The significantly shorter length of stay at the HPCU than at the pediatric ED, indicates that an HPCU contributes to rapid and more appropriate management of children with less urgent problems, as found in a Swiss study. 26 HPCU facilities have also been reported to reduce self-referred adult ED visits, 15 and health care costs. 27
That the total number of patients seeking ED care daytime increased between 2012 and 2015 might reflect the corresponding 9% increase in the total number of children in Malmö. 28 Since there was also an increase in the proportion of nonurgent ED visits during office hours, we cannot exclude that some parents preferred the ED walk-in service to day-time primary care, as proposed by others. 29 By improving access to nearby primary care, HPCU facilities have been reported to result in fewer total and self-referred day- and evening-time adult ED visits. 15 The reduction in pediatric ED visits when the HPCU was available, emphasizes that this nearby unit did unburden the pediatric ED and improve the appropriateness of care for both more and less urgent medical conditions.
A previous study by us has shown associations between direct pediatric ED seeking without previous medical consultation, and having parents both born outside the Nordic countries. 30 Considering that parental care seeking is strongly influenced by cultural habits, linguistic abilities, and actual knowledge of the medical system, it is reasonable to believe that an HPCU might be particularly useful to those parents by guiding them to appropriate levels of pediatric emergency care.
A major strength of this study is that medical information was obtained in all eligible pediatric ED and HPCU patients.
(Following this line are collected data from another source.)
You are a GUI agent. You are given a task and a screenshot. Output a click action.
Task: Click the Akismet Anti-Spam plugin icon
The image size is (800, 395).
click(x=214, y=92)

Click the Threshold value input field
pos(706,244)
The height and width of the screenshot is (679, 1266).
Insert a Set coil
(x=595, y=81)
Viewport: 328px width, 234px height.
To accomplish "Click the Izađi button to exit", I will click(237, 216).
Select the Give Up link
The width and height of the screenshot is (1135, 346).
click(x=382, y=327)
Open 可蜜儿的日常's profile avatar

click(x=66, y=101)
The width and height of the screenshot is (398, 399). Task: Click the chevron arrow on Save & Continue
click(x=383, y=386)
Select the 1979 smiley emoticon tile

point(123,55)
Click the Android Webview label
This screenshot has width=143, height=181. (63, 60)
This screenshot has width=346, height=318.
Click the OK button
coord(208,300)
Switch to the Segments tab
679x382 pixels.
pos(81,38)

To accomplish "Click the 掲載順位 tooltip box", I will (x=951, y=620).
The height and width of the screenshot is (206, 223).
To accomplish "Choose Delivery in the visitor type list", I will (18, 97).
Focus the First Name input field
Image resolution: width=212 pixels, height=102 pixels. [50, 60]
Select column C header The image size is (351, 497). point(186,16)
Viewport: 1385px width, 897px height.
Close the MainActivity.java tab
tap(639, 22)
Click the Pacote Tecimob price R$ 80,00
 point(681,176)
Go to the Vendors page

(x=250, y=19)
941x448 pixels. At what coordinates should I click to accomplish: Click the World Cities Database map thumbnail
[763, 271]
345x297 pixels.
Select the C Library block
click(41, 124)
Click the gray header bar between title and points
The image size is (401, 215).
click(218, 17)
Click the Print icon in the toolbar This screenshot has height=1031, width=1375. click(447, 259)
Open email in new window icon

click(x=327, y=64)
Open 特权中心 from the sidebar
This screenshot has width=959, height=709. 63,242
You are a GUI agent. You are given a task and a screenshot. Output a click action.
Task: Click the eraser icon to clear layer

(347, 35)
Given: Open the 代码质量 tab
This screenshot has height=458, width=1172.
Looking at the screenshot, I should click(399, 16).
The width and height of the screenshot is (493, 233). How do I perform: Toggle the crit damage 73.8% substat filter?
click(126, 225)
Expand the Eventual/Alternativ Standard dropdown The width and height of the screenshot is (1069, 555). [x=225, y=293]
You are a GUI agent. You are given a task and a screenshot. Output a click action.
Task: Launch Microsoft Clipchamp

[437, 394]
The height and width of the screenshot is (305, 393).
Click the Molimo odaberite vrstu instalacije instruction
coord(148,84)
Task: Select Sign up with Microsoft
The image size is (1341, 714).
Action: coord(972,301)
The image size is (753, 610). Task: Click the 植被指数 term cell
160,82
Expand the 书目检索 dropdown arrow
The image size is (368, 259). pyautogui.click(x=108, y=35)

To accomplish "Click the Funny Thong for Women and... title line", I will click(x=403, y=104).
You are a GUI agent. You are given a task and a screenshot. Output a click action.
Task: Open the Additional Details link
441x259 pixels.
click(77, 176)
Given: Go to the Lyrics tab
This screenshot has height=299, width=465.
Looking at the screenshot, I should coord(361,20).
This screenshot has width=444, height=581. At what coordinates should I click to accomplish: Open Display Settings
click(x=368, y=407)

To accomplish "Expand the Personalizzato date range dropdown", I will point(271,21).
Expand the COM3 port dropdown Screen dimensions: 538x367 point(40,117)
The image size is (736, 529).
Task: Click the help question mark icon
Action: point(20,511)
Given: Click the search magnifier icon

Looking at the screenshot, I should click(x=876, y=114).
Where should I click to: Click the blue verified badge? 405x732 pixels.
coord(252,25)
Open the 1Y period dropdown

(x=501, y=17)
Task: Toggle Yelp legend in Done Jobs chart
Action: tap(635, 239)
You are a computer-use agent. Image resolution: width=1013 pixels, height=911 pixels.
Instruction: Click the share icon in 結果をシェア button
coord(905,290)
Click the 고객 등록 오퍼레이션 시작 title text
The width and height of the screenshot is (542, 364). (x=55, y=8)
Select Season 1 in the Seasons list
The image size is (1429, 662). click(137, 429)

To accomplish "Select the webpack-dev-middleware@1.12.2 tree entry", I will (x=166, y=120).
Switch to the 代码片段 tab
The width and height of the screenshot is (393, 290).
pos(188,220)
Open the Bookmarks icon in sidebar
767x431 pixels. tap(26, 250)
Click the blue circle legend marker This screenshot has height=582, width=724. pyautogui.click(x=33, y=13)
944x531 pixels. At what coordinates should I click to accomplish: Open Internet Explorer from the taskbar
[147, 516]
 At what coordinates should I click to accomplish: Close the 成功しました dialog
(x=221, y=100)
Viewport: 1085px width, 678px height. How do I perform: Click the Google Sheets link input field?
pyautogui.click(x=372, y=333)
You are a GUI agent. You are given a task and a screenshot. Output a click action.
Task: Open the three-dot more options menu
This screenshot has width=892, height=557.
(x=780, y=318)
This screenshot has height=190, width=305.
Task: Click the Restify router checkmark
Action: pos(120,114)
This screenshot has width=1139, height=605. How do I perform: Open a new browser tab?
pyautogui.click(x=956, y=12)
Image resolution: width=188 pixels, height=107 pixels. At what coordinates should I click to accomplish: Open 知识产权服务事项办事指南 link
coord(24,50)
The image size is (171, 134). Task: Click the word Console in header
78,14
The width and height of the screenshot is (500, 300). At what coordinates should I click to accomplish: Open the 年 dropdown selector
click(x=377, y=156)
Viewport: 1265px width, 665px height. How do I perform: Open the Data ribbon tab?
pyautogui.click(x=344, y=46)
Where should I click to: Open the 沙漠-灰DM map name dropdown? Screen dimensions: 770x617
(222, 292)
In addition, we compensated for seasonal variations in ED load by including patient visits under both high- and low-load conditions. Furthermore, all pediatric patients within a large urban catchment area were managed at the same single hospital. We consider our main findings to reflect also other larger urban hospitals in Sweden. We know of no other organizational change of the local or regional health care systems that might have influenced our main findings except the implementation of the HPCU.
A limitation of the study is its retrospective design. Another limitation is that information recorded outside office hours at the non-HPCU in 2012, as well as data from medical visits or consultations from other PCUs during daytime, were irretrievable. This might have added valuable information on shifts in care seeking before and after implementation of the HPCU.
Conclusions
The implementation of an HPCU close to a large urban pediatric ED outside office hours was associated with more efficient management of less urgent pediatric patients at more adequate levels of medical care. The HPCU was found to enable appropriate pediatric emergency care in due time for the individual patient.
Footnotes
Declaration of Conflicting Interests
The author(s) declared no potential conflicts of interest with respect to the research, authorship, and/or publication of this article.
Funding
The author(s) disclosed receipt of the following financial support for the research, authorship, and/or publication of this article: This study was supported by PhD grants from the Scania Region, Malmö, and by research funds administered by Lund University Faculty of Medicine, Lund, Sweden.